I say this all the time. I truly appreciate this thread. I have made a living playing music for 40 years and I'm reminded over and over, that the guitarists I have the most respect for have a close relationship with their guitar. Picture BB or Wes, or Missisippi John, or... you get it. A player, a guitar, a tone. Yet we imagine ourselves as all these things. I may be one part Roy Buchanan and one part Bill Broonzy, but when my focus moves from music to gear, am I making better music? I can honestly say that I am grateful for the chance to play many kinds of music -or variations within a (narrow?) spectrum- but now I figure that my most unique contribution will be my songwriting. Luckily, songwriting requires many guitars and amps, right?! ;-)


----------



## Jim DaddyO (Mar 20, 2009)

In a world that tries to bring you down, never miss a chance to make yourself happy. If you don't do it for yourself, no one will do it for you.


----------



## StratCat (Dec 30, 2013)

Lola said:


> ...Someone introduced me to the song Plush by STP. That did it for me. I can’t stop thinking about playing. My passion is once again on fire!

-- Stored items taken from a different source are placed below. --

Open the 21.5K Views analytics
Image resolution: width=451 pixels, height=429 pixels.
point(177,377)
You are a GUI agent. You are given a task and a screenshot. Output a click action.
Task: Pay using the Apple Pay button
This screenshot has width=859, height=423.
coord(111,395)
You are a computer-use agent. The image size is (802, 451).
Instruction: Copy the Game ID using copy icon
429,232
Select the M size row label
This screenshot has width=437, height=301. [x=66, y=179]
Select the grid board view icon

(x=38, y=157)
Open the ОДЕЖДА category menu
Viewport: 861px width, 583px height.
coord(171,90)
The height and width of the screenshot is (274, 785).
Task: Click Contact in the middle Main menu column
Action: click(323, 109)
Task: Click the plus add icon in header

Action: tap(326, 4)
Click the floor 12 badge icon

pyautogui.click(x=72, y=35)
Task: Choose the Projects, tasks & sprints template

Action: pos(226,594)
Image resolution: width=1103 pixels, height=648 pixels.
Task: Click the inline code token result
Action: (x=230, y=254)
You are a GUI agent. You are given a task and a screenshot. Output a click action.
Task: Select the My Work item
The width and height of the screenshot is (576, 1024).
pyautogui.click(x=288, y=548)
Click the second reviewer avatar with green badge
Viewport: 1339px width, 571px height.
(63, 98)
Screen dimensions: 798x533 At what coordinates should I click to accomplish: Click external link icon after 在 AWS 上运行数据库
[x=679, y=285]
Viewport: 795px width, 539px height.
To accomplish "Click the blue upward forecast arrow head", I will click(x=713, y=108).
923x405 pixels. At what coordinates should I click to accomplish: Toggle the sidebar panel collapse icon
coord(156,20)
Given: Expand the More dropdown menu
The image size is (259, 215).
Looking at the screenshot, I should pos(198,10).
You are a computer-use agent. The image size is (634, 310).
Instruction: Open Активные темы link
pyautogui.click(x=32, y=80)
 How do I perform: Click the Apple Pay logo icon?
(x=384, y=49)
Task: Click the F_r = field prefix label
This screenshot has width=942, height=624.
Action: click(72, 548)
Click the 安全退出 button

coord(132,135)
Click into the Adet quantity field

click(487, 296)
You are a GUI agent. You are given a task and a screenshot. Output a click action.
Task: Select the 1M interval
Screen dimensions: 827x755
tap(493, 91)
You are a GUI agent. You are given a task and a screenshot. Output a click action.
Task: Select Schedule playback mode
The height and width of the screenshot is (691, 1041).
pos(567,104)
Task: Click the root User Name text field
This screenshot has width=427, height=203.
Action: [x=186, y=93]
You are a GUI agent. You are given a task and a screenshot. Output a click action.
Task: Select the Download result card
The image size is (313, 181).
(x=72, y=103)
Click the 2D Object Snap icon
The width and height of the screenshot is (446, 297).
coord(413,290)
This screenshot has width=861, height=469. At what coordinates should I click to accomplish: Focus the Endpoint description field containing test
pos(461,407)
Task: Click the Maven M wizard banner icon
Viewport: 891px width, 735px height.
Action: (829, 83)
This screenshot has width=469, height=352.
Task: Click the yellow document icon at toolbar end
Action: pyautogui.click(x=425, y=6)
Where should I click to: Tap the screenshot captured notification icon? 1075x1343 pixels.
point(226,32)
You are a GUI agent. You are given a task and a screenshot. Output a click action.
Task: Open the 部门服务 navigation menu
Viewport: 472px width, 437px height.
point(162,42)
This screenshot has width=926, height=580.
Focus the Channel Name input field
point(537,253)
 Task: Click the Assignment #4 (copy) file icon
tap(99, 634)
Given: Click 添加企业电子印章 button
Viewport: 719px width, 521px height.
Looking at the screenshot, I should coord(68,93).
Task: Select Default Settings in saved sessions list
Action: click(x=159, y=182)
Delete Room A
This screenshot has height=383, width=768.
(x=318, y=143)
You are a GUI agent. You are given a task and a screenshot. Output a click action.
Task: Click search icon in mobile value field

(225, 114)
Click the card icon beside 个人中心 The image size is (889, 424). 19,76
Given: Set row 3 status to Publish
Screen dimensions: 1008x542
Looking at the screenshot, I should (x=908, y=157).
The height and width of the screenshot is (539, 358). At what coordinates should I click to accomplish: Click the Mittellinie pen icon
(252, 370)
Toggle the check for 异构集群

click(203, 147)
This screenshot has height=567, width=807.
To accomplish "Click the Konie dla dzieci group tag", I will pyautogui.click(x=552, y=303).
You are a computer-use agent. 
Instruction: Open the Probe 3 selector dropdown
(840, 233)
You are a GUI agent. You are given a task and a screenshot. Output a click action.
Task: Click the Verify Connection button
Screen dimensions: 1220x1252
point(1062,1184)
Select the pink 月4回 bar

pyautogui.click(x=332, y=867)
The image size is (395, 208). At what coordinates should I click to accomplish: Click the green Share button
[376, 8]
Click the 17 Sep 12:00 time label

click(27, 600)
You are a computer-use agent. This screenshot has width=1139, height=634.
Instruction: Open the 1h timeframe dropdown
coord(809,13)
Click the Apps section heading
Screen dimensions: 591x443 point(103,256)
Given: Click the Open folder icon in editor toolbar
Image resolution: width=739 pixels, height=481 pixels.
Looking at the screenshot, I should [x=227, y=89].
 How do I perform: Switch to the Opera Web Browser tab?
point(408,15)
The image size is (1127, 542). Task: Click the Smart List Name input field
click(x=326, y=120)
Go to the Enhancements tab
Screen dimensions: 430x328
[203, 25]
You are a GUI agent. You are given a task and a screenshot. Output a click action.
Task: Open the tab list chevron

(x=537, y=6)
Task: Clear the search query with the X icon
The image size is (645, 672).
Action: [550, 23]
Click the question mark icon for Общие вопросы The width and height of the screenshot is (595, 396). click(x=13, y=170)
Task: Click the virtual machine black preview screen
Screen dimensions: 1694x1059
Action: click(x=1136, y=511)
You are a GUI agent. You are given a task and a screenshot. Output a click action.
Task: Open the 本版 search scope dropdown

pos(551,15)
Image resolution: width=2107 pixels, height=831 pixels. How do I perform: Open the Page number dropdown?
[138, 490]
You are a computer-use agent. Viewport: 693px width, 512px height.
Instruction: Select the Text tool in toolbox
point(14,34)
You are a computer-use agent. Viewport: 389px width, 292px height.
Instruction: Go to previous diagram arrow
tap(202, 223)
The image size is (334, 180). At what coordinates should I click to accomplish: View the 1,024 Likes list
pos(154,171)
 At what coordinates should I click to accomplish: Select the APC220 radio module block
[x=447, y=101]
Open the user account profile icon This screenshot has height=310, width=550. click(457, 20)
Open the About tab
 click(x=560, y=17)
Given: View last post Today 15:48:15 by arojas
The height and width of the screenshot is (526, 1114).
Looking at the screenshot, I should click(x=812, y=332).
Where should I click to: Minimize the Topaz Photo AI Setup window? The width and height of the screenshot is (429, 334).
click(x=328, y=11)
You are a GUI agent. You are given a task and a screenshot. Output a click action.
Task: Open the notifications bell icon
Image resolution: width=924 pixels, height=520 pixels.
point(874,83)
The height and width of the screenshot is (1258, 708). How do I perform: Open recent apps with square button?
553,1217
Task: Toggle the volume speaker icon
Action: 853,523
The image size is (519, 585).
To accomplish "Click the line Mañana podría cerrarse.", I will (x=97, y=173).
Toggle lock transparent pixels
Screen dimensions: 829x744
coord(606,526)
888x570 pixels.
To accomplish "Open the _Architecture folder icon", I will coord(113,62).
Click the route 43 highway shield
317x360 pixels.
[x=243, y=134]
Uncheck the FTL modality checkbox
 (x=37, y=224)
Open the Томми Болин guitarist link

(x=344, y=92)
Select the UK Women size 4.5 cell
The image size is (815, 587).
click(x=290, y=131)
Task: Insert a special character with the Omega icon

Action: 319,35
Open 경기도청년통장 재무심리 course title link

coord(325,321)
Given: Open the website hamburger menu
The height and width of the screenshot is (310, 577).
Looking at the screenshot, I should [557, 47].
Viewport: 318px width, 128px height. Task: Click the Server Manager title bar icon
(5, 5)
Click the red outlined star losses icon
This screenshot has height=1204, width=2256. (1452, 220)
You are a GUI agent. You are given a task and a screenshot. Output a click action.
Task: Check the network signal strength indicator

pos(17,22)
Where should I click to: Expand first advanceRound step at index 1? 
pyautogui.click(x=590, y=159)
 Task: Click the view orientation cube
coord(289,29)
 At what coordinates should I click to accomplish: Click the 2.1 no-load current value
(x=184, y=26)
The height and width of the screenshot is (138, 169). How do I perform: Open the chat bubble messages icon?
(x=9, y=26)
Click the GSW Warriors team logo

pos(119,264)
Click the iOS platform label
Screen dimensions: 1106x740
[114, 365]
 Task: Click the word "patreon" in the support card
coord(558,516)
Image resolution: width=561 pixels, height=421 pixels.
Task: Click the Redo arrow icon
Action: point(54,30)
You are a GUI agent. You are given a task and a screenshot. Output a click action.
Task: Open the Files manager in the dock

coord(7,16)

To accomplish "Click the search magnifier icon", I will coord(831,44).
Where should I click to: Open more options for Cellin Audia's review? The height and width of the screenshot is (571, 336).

Put Interstate Love Song on your play list and we’ll rock that out together some day!


----------



## StratCat (Dec 30, 2013)

jbealsmusic said:


> I am pretty well controlled in terms of my spending. I don't swap my gear that much, though I do build and/or mod things myself from time to time. I used to dig reviews/demos in the earliest days before brands realized the marketing potential of sending reviewers free gear and/or paying them to demo their products. I lost interest after that.
> 
> Maybe it's a coincidence, but the time I started getting more invested into gear and tone chasing was around the same time my investment in my playing waned dramatically. I recall practising daily for hours through horrible sounding equipment for years, and I didn't even care. Or, not even practising, just riffing/improvising. I just enjoyed playing guitar. These days, I plug in and fiddle with knobs/settings for 20 minutes. If I can't find a sound I like or am "inspired by", I put my guitar back down because I'm just not "feeling" it. I'm too distracted by the tone/mix to get into it. I haven't legitimately practised (with the intention of improving my playing) in years, except to learn specific songs for a band I am in at the time. These days my playing is limited to recording demos for work, or writing/recording my own music. Neither of which require much intentional practise.
> 
> So, the biggest tragedy hasn't been my pocketbook, but my enjoyment of playing just for the sake of playing. I miss the days when I could just "play".


Well said.


----------



## marcos (Jan 13, 2009)

Hmm, interesting. I usually buy instruments cause i need them, not so much a collection but having a few guitars for different styles of music. The odd time i see something and i have to have it but rather rare. I play out a lot (well used to) and in different groups so having a few guitars helps out. I guess like many here i am hooked on gear. My wife told me a few years ago that a lot of good musicians always play the same instrument and it doesnt matter how many guitars you have but what you do with them. She is right. If you want to get back into music and get serious about it then keep one or 2 guitars at the most and make them your signature pieces.


----------



## Budda (May 29, 2007)

marcos said:


> Hmm, interesting. I usually buy instruments cause i need them, not so much a collection but having a few guitars for different styles of music. The odd time i see something and i have to have it but rather rare. I play out a lot (well used to) and in different groups so having a few guitars helps out. I guess like many here i am hooked on gear. My wife told me a few years ago that a lot of good musicians always play the same instrument and it doesnt matter how many guitars you have but what you do with them. She is right. If you want to get back into music and get serious about it then keep one or 2 guitars at the most and make them your signature pieces.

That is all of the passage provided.